When Prendick convinces the Beast Folk that Moreau and the House of Pain still exist, he makes the observation that only men are capable of lying. This idea implies that there is some quality of humanity that involves being able to recognize and assess different set of realities, to distinguish between fact and fiction. Still, the Beast Men are not entirely incapable of deception; the Hyena-Swine, for example, although it was transparently malicious, did seem to attempt to hide it from Prendick at first. Thus the beasts may be simply underdeveloped in the cognitive and moral ability one needs in order to lie. Perhaps one really needs to be able to think in order to lie well.

The reversion of the Beast Men warns us to beware of the temptations to follow our animal natures rather than our higher natures. Like humans, the Beast Men fight their reversion at first, avoiding having to speak or walk on two legs. The Ape Man experiences an especially drastic transformation, degenerating from somewhat intelligent speech and conversation to unintelligible jabbering. Prendick says that "he was the silliest creature I ever met; he had developed in the most wonderful way the distinctive silliness of man without losing one jot of the natural folly of a monkey." (One might think of the stock market scene in Planet of the Apes.)

Sex differences again surface when the emancipated Beast Women "disregard the injunction of decency--deliberately for the most part. Others even attempted public outrages upon the institution of monogamy." Despite being something of a feminist himself, again Wells appears to have some reservations about what will happen when women are no longer bound by the strict rules of womanly conduct. The males and females alike revert to a more primitive nature.

Prendick mirrors the Beast Folk's reversion with a regression of his own, growing long hair and wearing the tatters that used to be his clothes. At least in appearance, the difference between the Beast People and him is shrinking. His clumsiness with carpentry is an important part of this characterization. Despite having spent more than ten months on the island, he is still an upper-class gentleman with little knowledge of such practical matters--the suggestion here is that upper-class decadence is closer to the animals than middle-class agency.

In Chapter XXII, Wells reaches the conclusion of his exploration of the barrier between man and animal.

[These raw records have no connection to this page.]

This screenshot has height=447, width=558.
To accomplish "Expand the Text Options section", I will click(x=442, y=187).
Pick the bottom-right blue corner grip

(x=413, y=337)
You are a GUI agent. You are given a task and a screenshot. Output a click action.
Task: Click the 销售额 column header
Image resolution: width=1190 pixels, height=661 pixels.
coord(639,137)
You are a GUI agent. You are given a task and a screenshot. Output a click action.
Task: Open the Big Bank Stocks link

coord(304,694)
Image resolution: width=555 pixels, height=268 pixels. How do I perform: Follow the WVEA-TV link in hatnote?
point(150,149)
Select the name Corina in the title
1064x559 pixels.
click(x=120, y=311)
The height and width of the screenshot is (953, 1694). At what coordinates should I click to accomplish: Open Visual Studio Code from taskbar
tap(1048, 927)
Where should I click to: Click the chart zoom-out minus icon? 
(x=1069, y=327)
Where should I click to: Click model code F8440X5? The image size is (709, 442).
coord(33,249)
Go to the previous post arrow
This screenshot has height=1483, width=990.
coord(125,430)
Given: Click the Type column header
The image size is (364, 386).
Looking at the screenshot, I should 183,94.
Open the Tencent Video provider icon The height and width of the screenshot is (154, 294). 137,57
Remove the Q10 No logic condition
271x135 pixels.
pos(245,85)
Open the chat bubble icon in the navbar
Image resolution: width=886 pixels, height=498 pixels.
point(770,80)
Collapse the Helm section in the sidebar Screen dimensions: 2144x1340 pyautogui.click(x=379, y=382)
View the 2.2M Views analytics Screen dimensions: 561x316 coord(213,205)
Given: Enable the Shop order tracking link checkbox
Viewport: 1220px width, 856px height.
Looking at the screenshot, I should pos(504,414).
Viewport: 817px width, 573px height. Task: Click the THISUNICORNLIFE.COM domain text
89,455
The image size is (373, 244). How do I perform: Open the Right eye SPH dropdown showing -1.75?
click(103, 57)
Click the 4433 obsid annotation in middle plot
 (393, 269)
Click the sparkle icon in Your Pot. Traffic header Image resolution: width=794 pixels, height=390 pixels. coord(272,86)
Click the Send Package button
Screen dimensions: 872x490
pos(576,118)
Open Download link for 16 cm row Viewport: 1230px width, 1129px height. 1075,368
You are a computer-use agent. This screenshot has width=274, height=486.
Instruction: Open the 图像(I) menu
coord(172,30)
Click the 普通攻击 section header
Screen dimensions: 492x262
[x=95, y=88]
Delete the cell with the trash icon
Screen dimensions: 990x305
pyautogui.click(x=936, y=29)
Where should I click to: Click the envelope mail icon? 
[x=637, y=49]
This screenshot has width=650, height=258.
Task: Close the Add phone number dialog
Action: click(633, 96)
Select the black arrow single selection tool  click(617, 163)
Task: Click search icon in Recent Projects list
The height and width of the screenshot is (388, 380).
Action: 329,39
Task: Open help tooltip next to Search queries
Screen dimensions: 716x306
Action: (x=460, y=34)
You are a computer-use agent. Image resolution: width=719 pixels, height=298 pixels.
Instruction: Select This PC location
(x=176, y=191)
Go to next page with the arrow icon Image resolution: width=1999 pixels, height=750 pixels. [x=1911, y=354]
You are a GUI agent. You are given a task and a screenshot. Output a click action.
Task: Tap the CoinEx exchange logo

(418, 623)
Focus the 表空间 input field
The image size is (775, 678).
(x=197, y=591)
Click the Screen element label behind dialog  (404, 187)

The examples Wells uses are significant. For instance, Prendick compares preachers giving sermons with the Ape Man having one of his "Big Thinks," those occasions when the Ape Man discovered a new word but did not understand it and merely gabbled about it. Here Wells seems to put religion on the level of the animals rather than raising it to the level of transcendence that most of his neighbors would do. Now that Prendick has returned to civilized England, he cannot fully reconcile the world around him with the one he left behind on the island. He can no longer distinguish between men and Beast Men. He finds the bestiality in people immediately and unnervingly clear. The pull downward can easily be felt. What, other than self-assertion of one's own agency, provides the upward pull into something more, rather than something less, than mere humanity? Is astronomy going to do the job? The upper boundary of humanity is hardly explored, since this book is about our lower boundary.

Back in the world of technology, Prendick is awash in a London that humans have built to improve their lives. Prendick has learned that the manipulation of nature without attention to the consequences can spell doom, like it did on the island. How many inventions in London are hurting rather than helping mankind?